■ Request
Rewrite the items from the line containing "This screenshot has" through the last item, inclusive, changing every "screenshot" to "screen capture" and leaving all else unchanged. Leave the pictures out of your answer.

■ Records provided
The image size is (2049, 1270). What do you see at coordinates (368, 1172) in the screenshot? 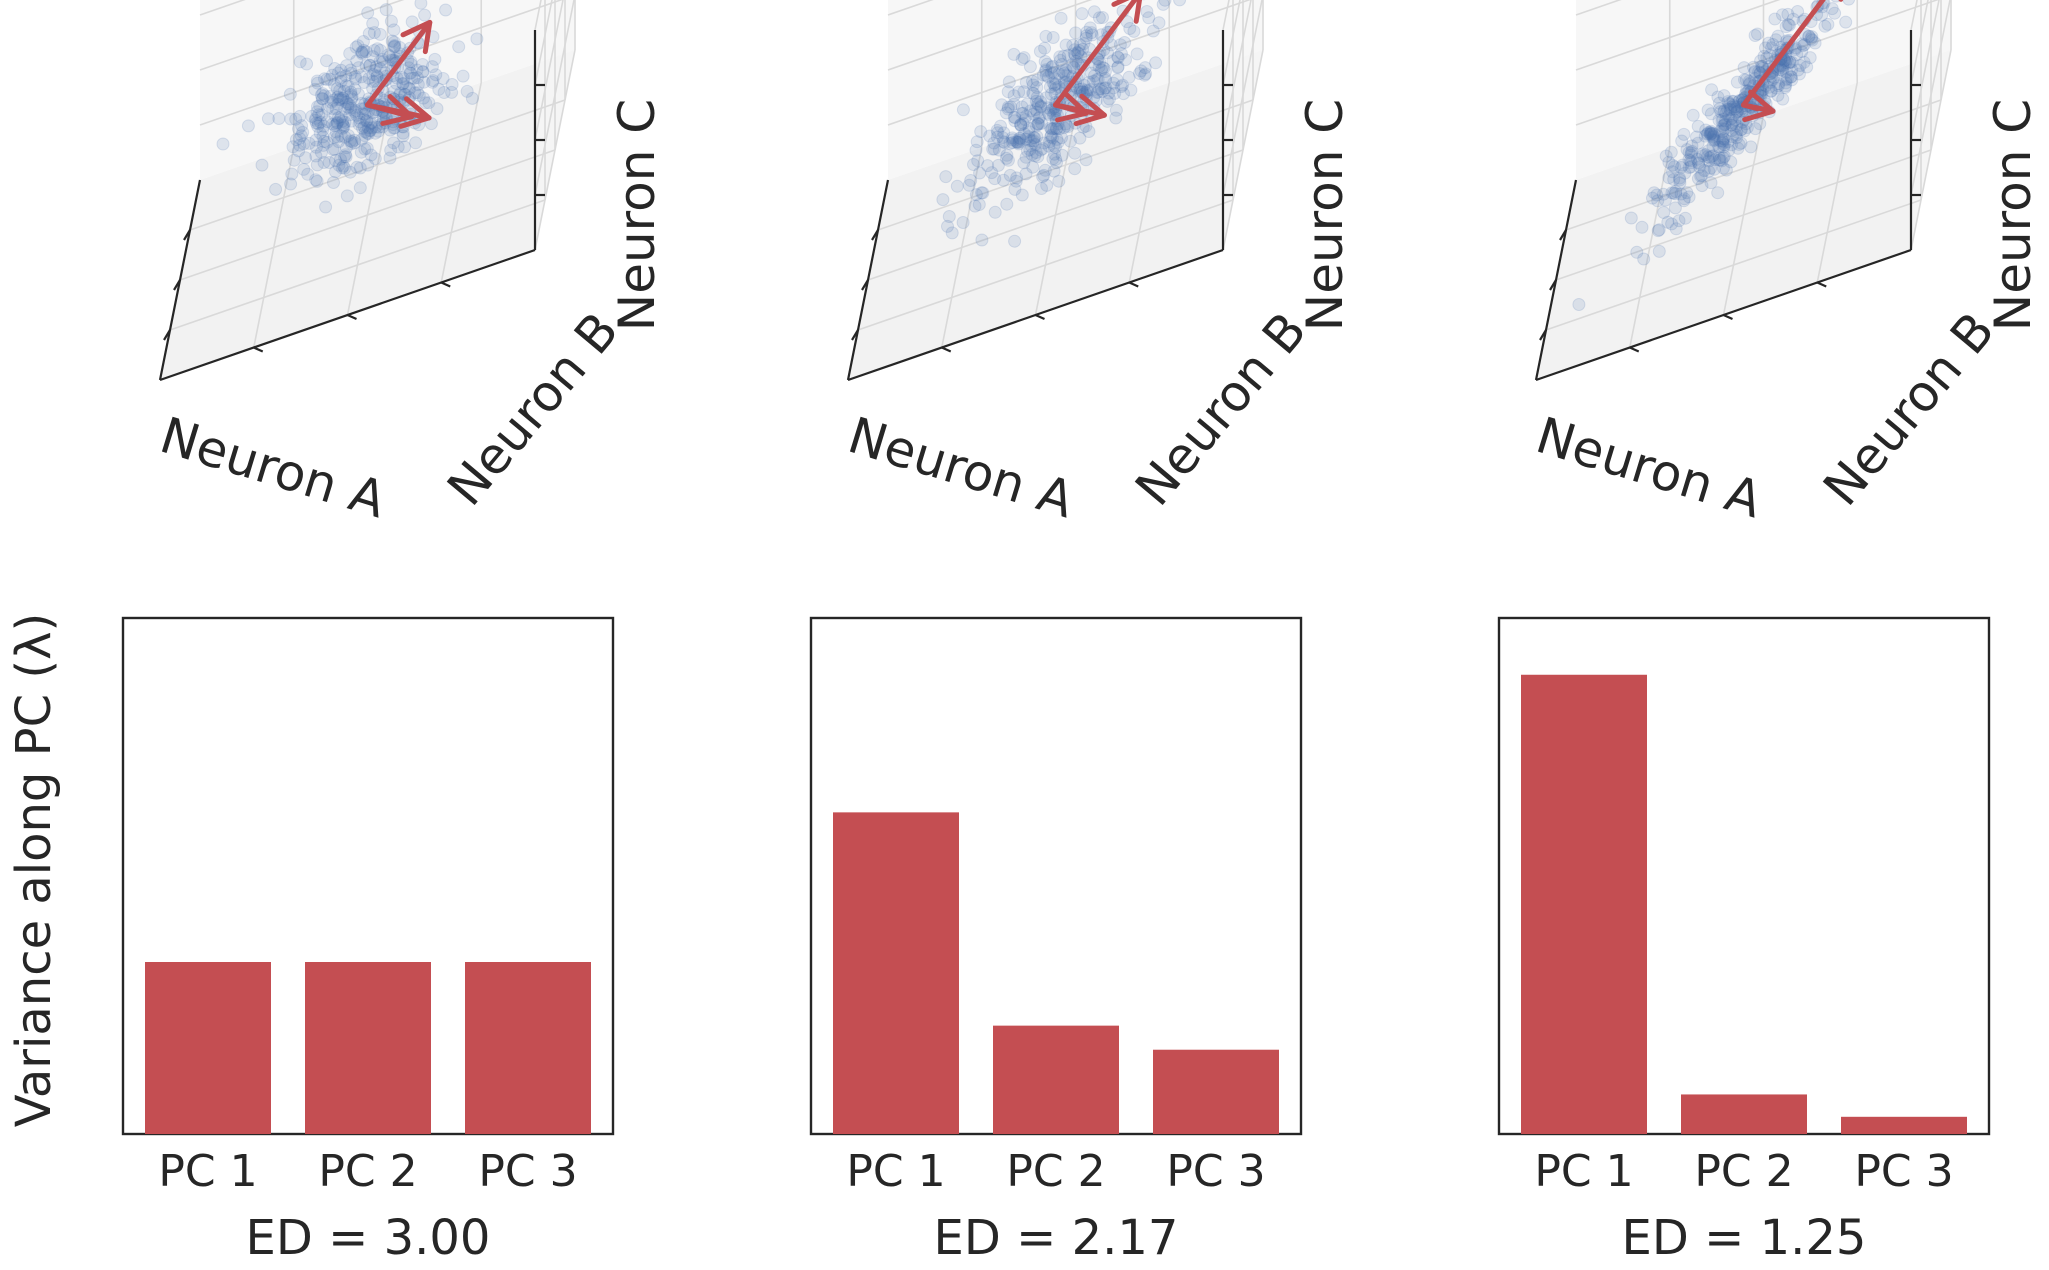
I see `tick-label-pc-2: PC 2` at bounding box center [368, 1172].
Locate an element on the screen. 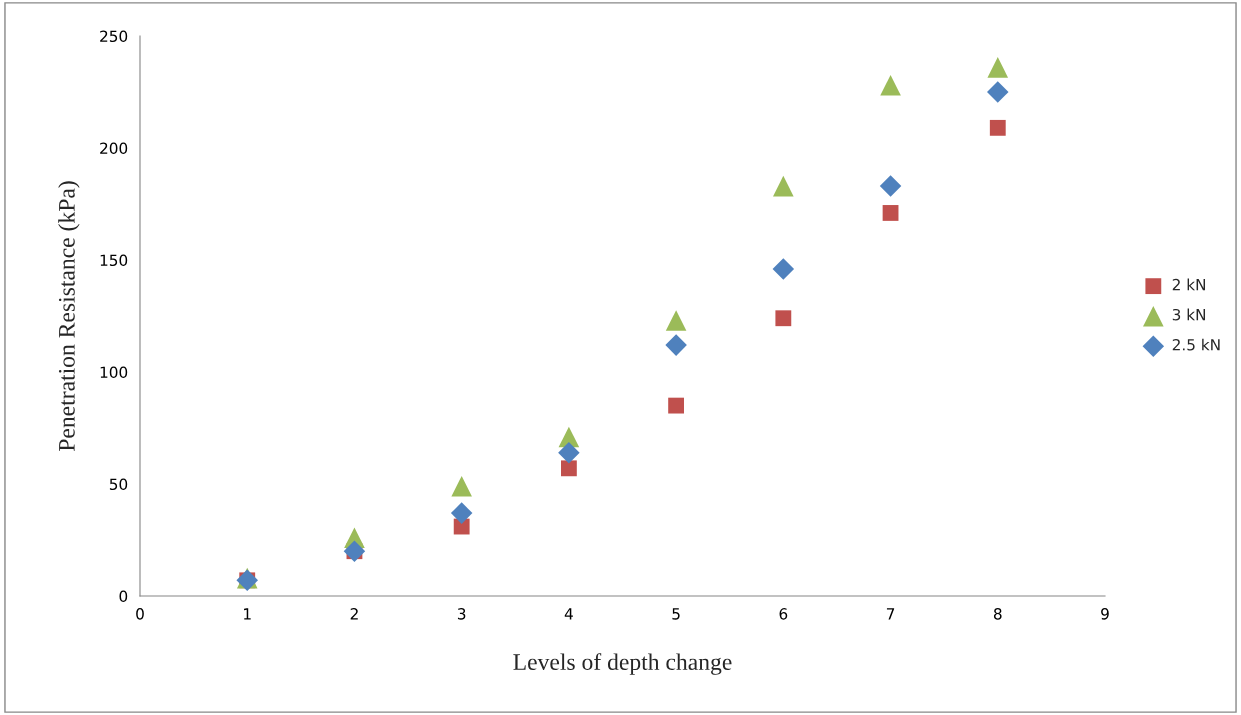 The width and height of the screenshot is (1241, 715). legend-label: 2.5 kN is located at coordinates (1196, 344).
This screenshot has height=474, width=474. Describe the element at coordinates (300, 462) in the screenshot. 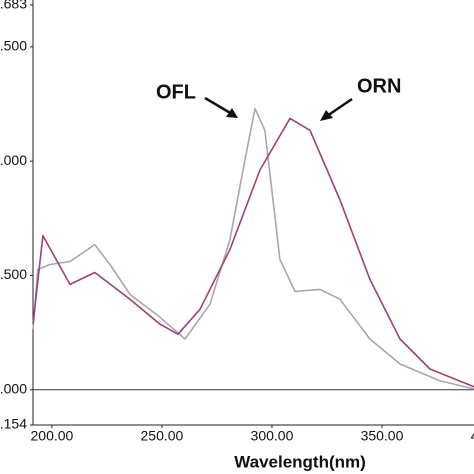

I see `x-axis-label: Wavelength(nm)` at that location.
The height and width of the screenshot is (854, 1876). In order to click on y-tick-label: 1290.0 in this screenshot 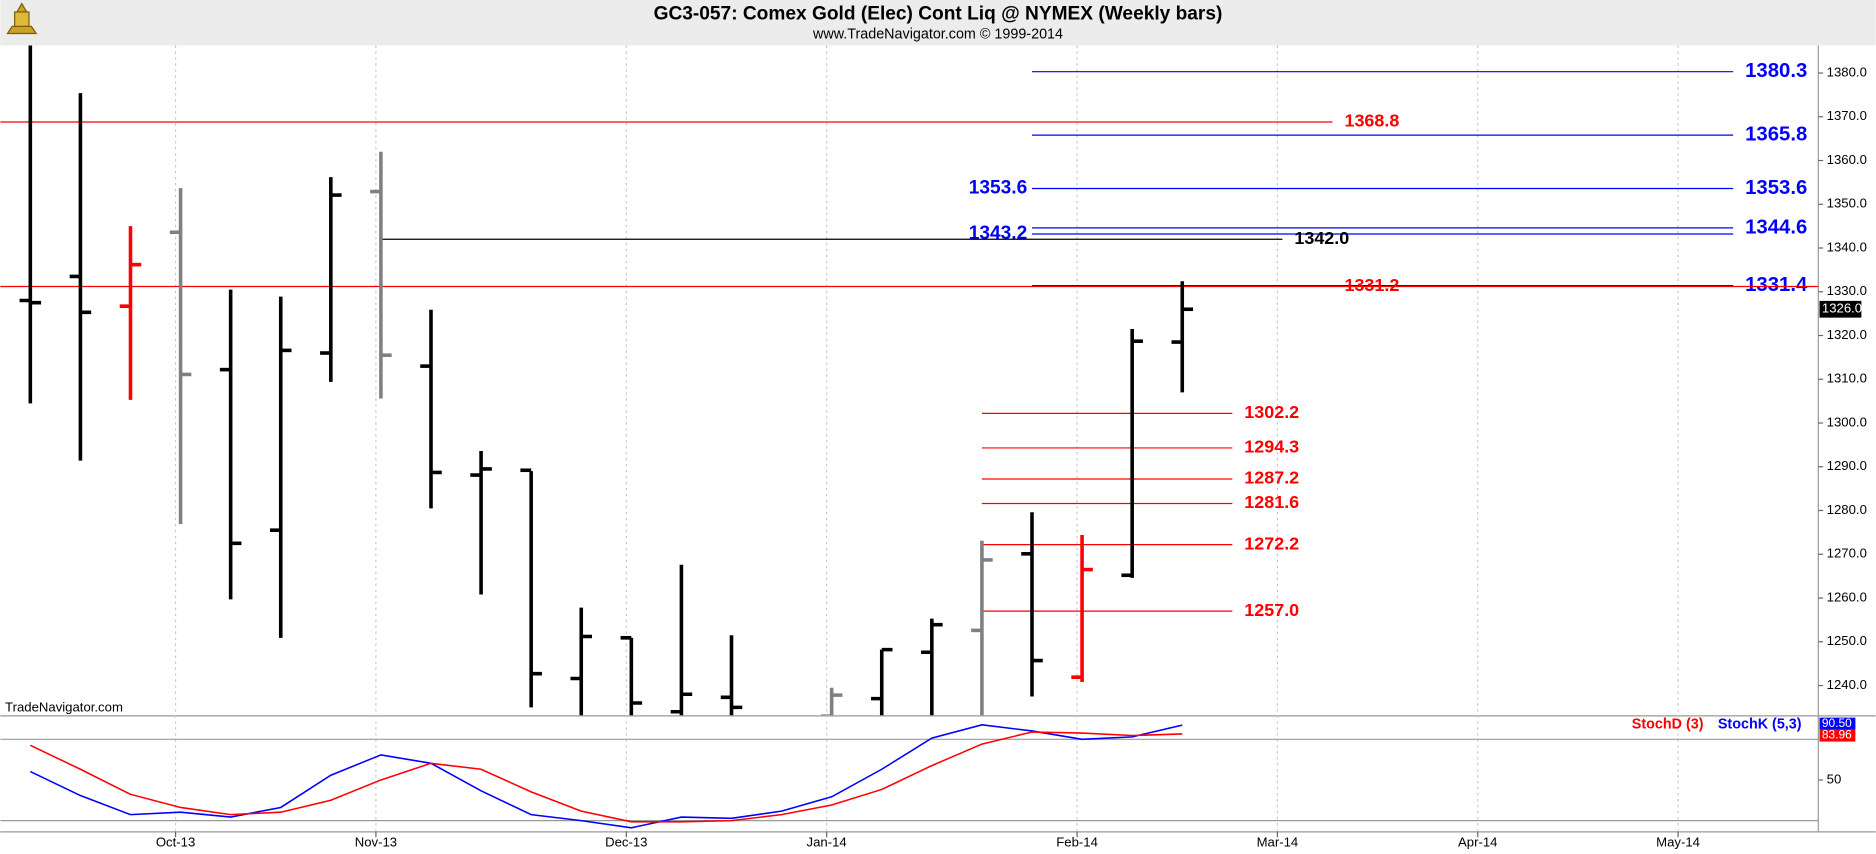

■ Task result
This screen capture has height=474, width=474. Describe the element at coordinates (300, 462) in the screen capture. 

I see `x-axis-label: Wavelength(nm)` at that location.
The height and width of the screen capture is (854, 1876). In order to click on y-tick-label: 1290.0 in this screen capture 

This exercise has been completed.